House debates
Thursday, 2 July 2026
Matters of Public Importance
Cybersafety
4:10 pm
Zoe McKenzie (Flinders, Liberal Party, Shadow Cabinet Secretary) | Hansard source
The minister was outraged by the simple act taken by the Senate last night to refer the legislation to the Environment and Communications Legislation Committee for investigation, with a reporting date in August—a three-month inquiry—acting like we, working with their bedfellows in the Greens, personally put Australian children at risk because we dared to demand a modicum of scrutiny for this legislation. We dared to demand an investigation into whether the flimsy measures contained in the bill will, in fact, do what we all want to see—meaningful barriers between young people and the most dangerous aspects of social media to mitigate its negative effect on mental health and wellbeing, to close it down as a means of transmission for child sexual abuse material and to block it as a vector for extremism.

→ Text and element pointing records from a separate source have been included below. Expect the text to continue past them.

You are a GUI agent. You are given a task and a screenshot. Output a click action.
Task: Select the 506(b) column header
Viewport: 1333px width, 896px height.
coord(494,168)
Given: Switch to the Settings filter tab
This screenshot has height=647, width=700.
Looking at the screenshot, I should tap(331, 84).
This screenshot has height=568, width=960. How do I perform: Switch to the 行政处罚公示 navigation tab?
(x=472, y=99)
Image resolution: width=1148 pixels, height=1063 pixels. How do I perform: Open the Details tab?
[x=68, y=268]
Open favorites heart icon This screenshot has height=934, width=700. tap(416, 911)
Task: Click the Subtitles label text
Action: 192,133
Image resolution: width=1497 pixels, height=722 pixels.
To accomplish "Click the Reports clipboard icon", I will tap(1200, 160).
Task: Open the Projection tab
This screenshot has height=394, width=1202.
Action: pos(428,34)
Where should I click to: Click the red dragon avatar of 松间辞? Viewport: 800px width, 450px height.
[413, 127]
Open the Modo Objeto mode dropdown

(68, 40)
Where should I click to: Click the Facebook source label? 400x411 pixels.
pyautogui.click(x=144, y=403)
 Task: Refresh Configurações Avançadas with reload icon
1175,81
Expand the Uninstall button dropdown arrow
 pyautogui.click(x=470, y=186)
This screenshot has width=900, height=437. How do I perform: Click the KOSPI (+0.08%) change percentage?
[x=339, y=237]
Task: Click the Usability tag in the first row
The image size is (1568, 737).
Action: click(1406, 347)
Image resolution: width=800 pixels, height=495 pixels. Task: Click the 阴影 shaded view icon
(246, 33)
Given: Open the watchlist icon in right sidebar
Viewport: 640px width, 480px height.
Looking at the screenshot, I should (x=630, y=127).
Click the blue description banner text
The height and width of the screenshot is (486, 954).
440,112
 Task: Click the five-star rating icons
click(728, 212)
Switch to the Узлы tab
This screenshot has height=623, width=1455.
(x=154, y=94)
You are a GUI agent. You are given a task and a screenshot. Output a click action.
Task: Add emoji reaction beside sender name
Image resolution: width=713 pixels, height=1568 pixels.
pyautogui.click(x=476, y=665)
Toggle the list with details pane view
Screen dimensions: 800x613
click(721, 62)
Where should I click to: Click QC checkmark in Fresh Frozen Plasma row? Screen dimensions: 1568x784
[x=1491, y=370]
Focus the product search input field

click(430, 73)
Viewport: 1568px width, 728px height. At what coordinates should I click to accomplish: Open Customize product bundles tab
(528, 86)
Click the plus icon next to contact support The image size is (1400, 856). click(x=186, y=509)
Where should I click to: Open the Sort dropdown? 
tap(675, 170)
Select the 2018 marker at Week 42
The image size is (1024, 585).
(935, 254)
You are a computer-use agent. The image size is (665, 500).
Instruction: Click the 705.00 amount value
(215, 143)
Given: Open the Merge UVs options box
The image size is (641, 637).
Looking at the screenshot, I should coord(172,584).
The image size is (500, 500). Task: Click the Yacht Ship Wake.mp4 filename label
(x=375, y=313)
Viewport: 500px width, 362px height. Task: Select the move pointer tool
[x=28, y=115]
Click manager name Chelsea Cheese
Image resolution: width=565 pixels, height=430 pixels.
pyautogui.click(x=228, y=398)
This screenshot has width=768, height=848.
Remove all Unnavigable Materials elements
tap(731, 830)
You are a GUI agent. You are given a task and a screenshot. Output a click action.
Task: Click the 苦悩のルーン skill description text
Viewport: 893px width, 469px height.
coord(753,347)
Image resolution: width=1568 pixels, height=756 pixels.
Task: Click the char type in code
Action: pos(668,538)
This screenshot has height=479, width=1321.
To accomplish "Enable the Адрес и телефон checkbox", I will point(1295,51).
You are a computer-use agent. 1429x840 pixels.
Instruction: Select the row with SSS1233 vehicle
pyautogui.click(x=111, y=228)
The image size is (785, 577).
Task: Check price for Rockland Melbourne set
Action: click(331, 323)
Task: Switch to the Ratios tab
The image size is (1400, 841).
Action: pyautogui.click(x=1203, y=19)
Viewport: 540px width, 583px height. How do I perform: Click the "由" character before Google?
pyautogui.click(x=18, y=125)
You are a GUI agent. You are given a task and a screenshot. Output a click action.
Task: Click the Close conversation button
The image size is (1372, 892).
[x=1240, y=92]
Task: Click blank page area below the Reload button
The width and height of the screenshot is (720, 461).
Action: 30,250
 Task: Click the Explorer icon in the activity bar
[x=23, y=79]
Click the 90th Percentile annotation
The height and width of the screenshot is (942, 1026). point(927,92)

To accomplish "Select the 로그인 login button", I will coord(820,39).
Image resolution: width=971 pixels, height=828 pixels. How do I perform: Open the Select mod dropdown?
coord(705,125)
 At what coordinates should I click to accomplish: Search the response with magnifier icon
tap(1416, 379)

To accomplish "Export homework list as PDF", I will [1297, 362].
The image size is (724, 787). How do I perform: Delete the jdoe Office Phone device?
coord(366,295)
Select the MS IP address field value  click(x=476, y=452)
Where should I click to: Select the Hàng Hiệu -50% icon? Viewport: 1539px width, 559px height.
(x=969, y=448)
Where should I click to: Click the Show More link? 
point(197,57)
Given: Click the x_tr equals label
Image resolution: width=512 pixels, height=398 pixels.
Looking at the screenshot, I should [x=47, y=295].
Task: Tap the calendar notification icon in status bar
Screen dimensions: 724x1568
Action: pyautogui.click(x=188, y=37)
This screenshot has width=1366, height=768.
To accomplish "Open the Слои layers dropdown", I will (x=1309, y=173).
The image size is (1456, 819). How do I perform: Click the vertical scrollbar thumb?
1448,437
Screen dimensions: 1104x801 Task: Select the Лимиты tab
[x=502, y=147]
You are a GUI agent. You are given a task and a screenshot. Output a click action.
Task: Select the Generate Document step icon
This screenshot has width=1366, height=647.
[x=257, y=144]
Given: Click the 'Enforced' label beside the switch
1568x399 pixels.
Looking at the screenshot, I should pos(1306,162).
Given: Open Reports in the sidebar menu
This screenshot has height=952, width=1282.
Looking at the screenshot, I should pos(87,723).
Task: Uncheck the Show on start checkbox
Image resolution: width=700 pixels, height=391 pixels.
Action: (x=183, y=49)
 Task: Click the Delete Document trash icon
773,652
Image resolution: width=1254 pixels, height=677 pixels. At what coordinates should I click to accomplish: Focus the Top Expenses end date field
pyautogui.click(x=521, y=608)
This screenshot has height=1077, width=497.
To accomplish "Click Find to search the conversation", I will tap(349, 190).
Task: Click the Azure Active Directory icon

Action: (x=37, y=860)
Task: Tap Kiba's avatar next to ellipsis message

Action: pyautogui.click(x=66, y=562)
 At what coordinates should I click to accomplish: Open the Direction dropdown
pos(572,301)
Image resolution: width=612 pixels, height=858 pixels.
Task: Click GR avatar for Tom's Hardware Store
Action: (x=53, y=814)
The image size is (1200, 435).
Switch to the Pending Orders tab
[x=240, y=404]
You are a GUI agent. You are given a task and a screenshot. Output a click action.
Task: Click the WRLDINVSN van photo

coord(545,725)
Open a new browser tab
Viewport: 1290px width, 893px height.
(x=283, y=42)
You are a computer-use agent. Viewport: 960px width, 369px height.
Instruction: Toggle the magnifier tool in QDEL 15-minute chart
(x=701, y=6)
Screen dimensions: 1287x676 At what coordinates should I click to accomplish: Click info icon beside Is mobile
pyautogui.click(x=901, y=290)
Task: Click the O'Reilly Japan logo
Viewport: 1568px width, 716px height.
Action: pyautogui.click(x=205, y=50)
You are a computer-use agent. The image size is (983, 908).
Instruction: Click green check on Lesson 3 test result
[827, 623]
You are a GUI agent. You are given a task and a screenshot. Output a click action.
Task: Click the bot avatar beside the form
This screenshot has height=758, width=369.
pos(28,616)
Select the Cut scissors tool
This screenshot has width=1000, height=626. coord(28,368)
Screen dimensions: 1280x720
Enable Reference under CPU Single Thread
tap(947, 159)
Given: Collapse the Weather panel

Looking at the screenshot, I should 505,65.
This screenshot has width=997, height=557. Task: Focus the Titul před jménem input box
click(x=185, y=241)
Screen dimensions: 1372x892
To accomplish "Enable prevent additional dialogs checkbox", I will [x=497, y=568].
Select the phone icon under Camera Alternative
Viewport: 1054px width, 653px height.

A few days ago, I gave my speech in the second reading debate on the government's strengthening bill, and in it I provided a brief history lesson for those on the other side, reminding them that they failed repeatedly to pick up and act on our determination to do something about the harm social media was doing to young Australians—harm I had raised in my maiden speech in September 2022, harm which is detailed repeatedly in the books of Jean Twenge and Jonathan Haidt and by local researchers like Brad Marshall, harm which the then leader of the opposition committed to investigate back in April 2024 and then to act on a few days later, and harm the premiers of New South Wales and South Australia had agreed they would act on by mid-2024, frustrated by this government's failure to actually act.
When the Prime Minister did finally relent and agreed this government would act, the draft legislation was introduced into this place in a rush, and the Senate was given four days to conduct an inquiry—four days. And now this government dares to throw a hissy fit because the Senate demands a three-month inquiry. 'Trust us,' the government says. 'Trust us. We failed the first time, but this time we won't. You don't need an inquiry. You don't need to test the efficacy.' Well, guess what? Trusting you didn't pay off last time. Australia ended up with a legislative framework that didn't do the job.